Исходный текст ->
★ ★ ★ ★ ★ ★ ★
Этика эгоизма. «Нет ничего выше меня» — страница 12 из 35

Конечно, как собственник мыслей, я так же буду защищать свою собственность, как и будучи собственником вещей, я не позволял посягать на них; но я буду с улыбкой на устах смотреть на исход битвы, с улыбкой прикрою щитом трупы моих мыслей и моей веры, с улыбкой буду торжествовать, если буду побежден.

В этом и заключается юмор. Смеяться над мелочностью людей может всякий, имеющий «более возвышенные чувства»; но смеяться над всеми великими мыслями, возвышенными чувствами, благородным вдохновением и святой верой – это предполагает, что я – собственник всего.

Послесловие

Теперь я знаю, чем должен быть, и можно уже установить новый катехизис. Я сам себе отвратителен, гадок, я страшен и противен самому себе, я – страшилище для себя, сам себе несносен или никогда не удовлетворяю себя самого. Из такого рода чувств возникает саморазложение, или самокритика. Религиозность начинается в самоотречении и заканчивается завершенной критикой.
★ ★ ★ ★ ★ ★ ★
Показанные данные ->
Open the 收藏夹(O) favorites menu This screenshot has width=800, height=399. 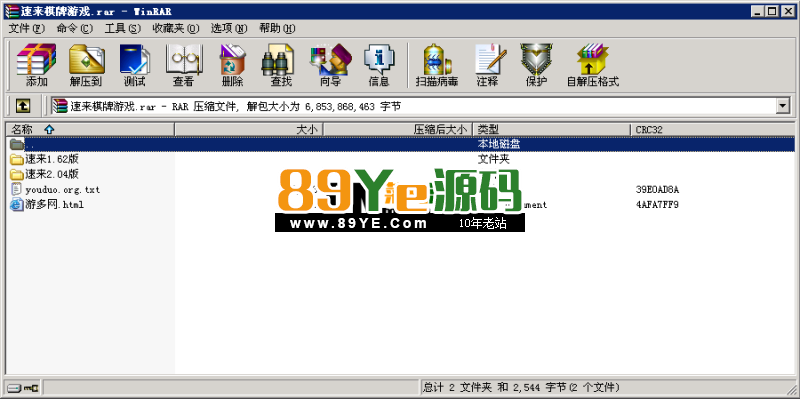coord(176,28)
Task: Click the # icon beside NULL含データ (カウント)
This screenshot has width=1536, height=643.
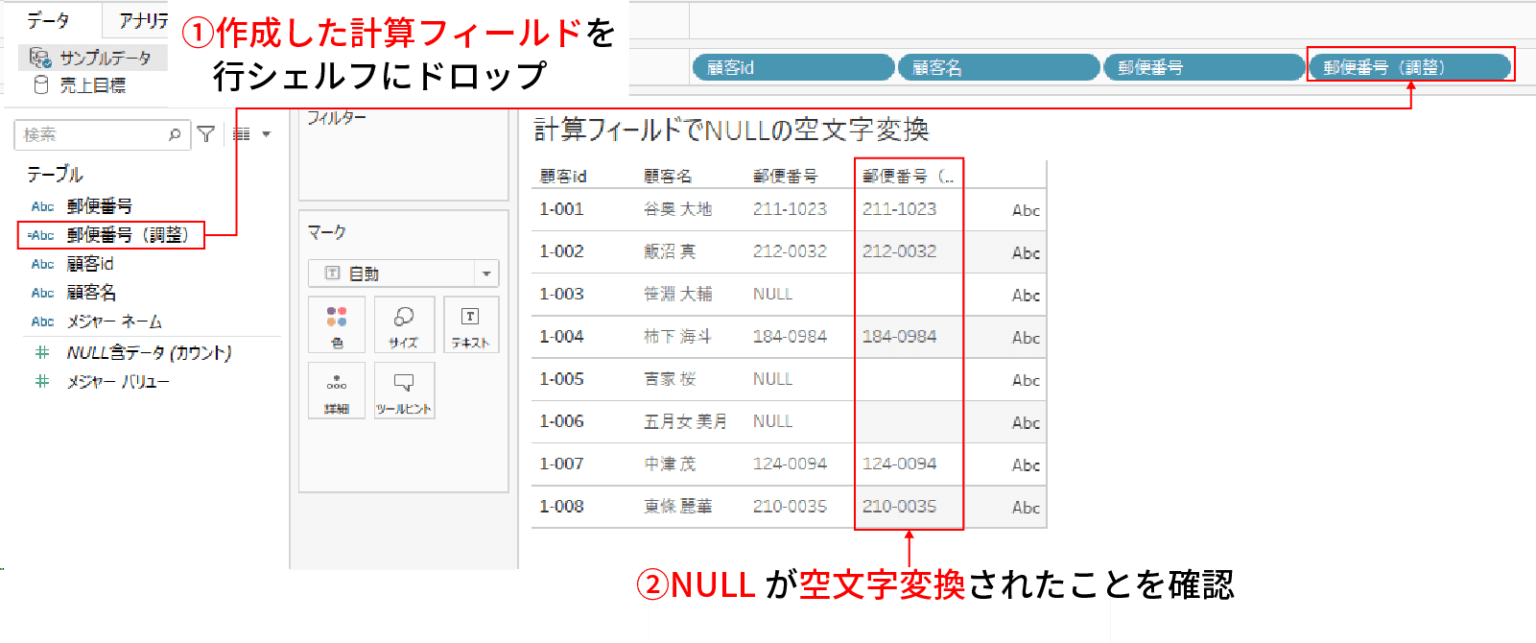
★ ★ ★ ★ ★ ★ ★
Задание A -> Где, согласно исходному тексту, начинается религиозность и чем она заканчивается?
Задание B -> Назовите всё, над чем нужно смеяться, чтобы, по исходному тексту, это предполагало, что «я – собственник всего».

Итоговый ответ A -> Религиозность начинается в самоотречении и заканчивается завершенной критикой.

Итоговый ответ B ->
- великие мысли
- возвышенные чувства
- благородное вдохновение
- святая вера